**EXERCISE**:
Every line from the one containing "Image resolution: width=669" to the end of the data below should be copied exactly, but pictures should not.

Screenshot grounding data
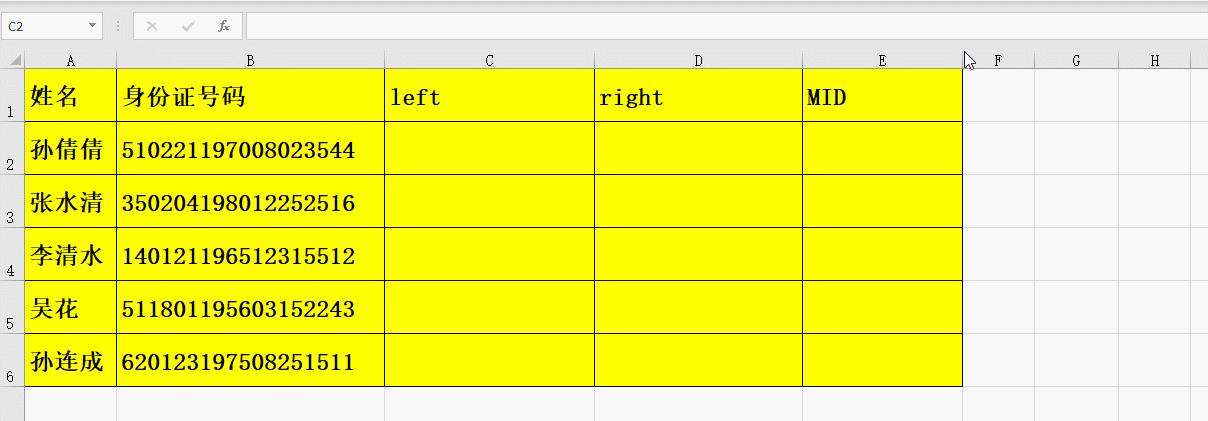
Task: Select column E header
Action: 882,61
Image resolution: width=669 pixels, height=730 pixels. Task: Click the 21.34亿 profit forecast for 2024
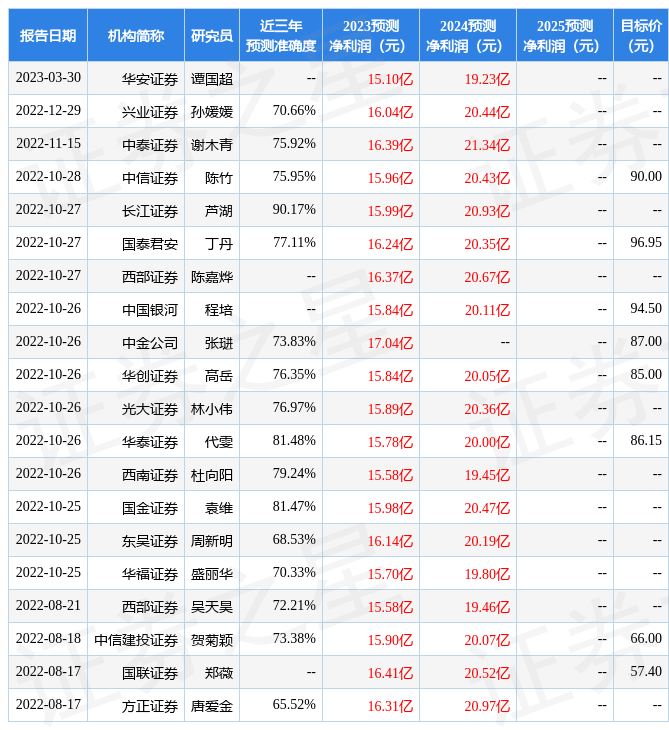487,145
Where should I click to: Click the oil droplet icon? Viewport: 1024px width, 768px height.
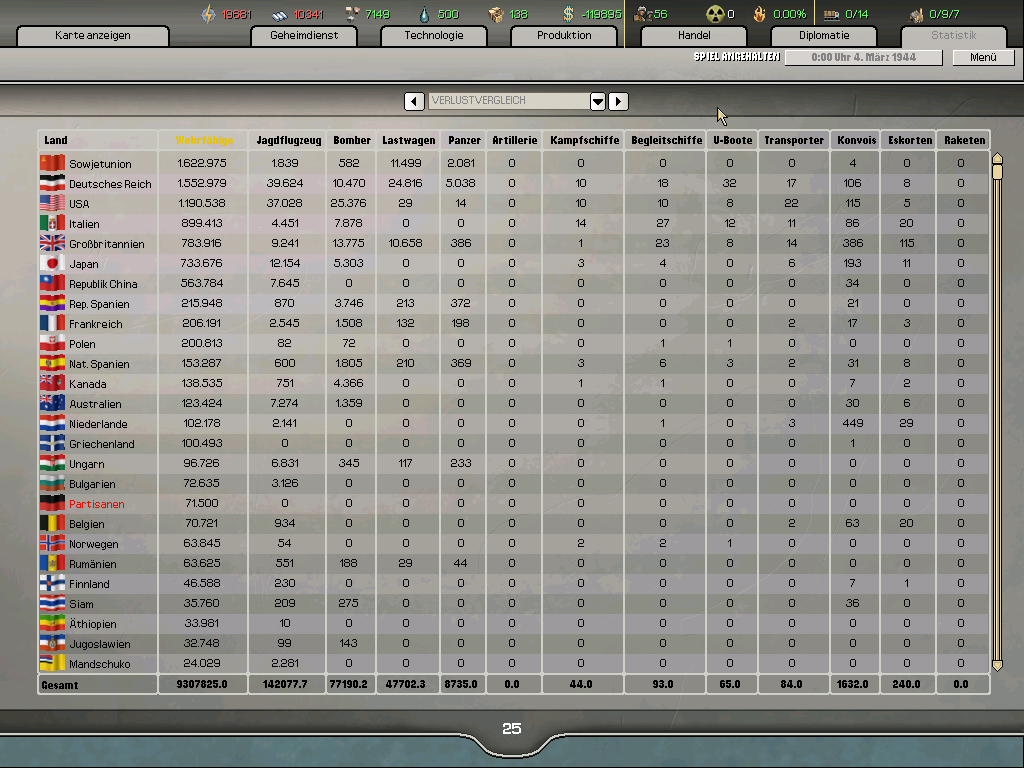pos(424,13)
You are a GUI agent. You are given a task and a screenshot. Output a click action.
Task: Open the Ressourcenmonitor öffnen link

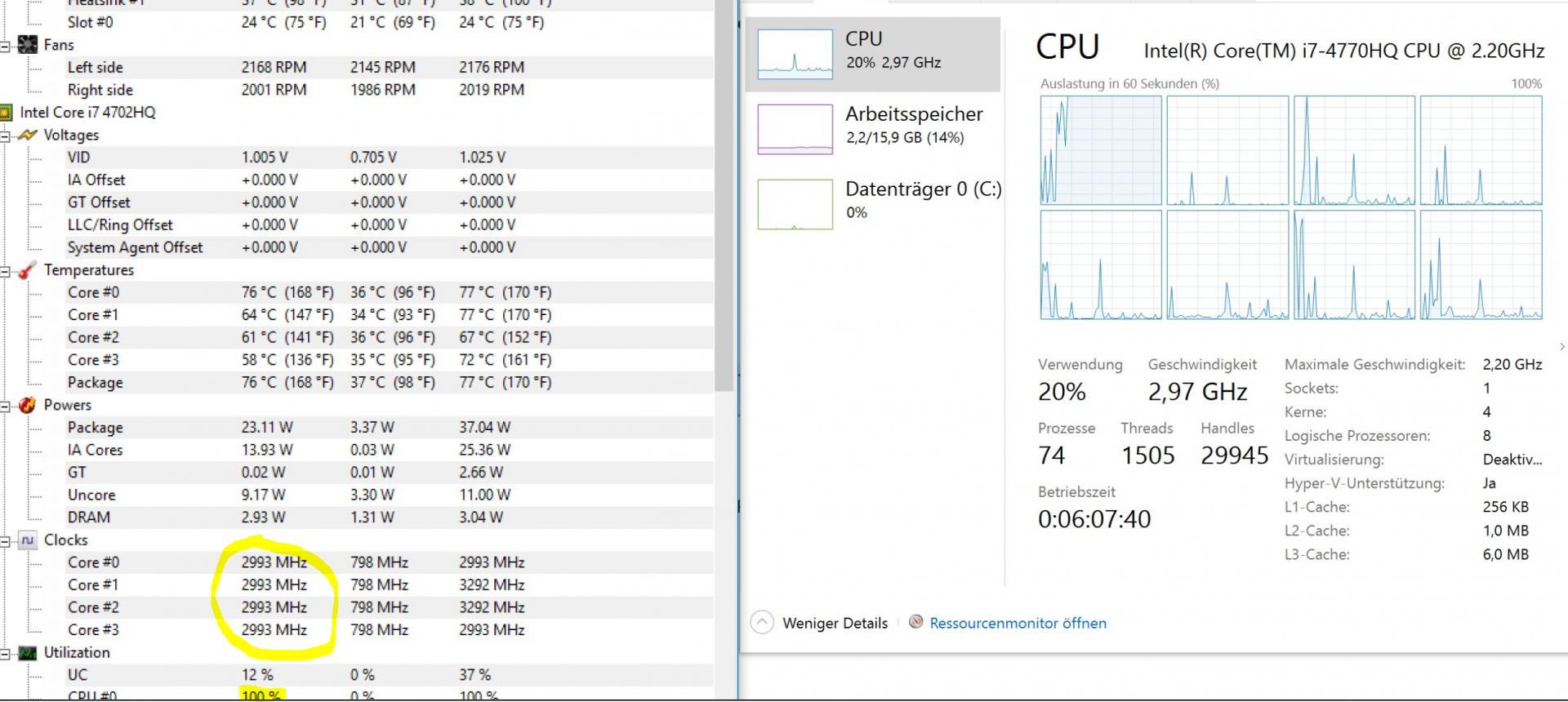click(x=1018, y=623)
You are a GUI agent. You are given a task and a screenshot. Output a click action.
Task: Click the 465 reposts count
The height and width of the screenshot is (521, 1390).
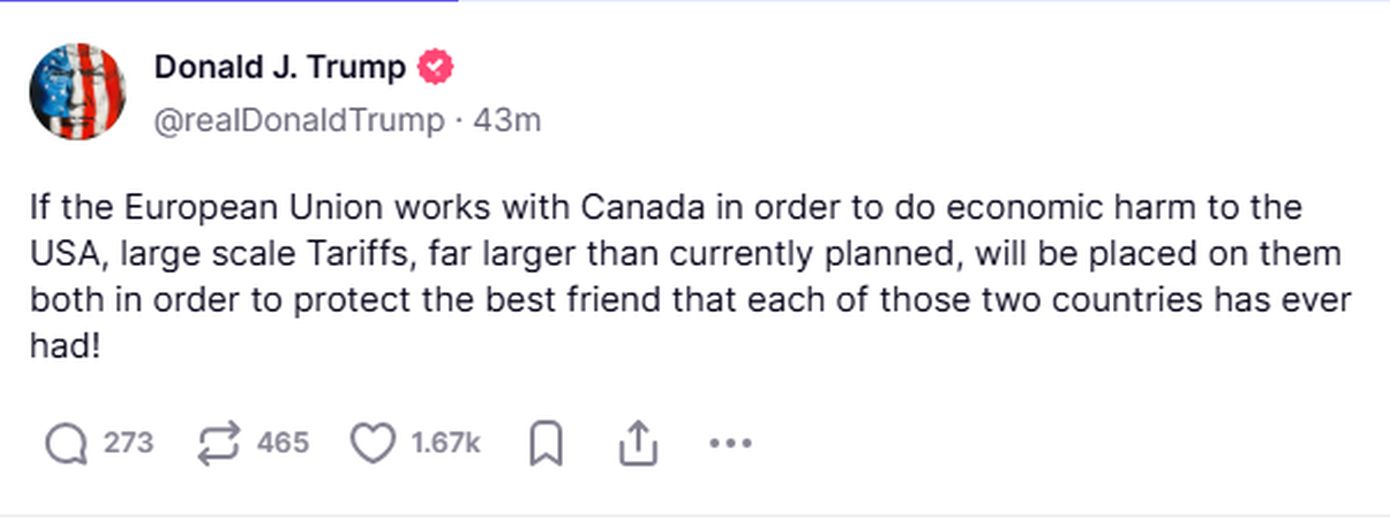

**RESPONSE BELOW**:
Image resolution: width=669 pixels, height=730 pixels. Task: Click the 21.34亿 profit forecast for 2024
487,145
Where should I click to: Click the oil droplet icon? Viewport: 1024px width, 768px height.
pos(424,13)
You are a GUI agent. You are given a task and a screenshot. Output a click action.
Task: Open the Ressourcenmonitor öffnen link

click(x=1018, y=623)
You are a GUI agent. You are given a task and a screenshot. Output a click action.
Task: Click the 465 reposts count
The height and width of the screenshot is (521, 1390).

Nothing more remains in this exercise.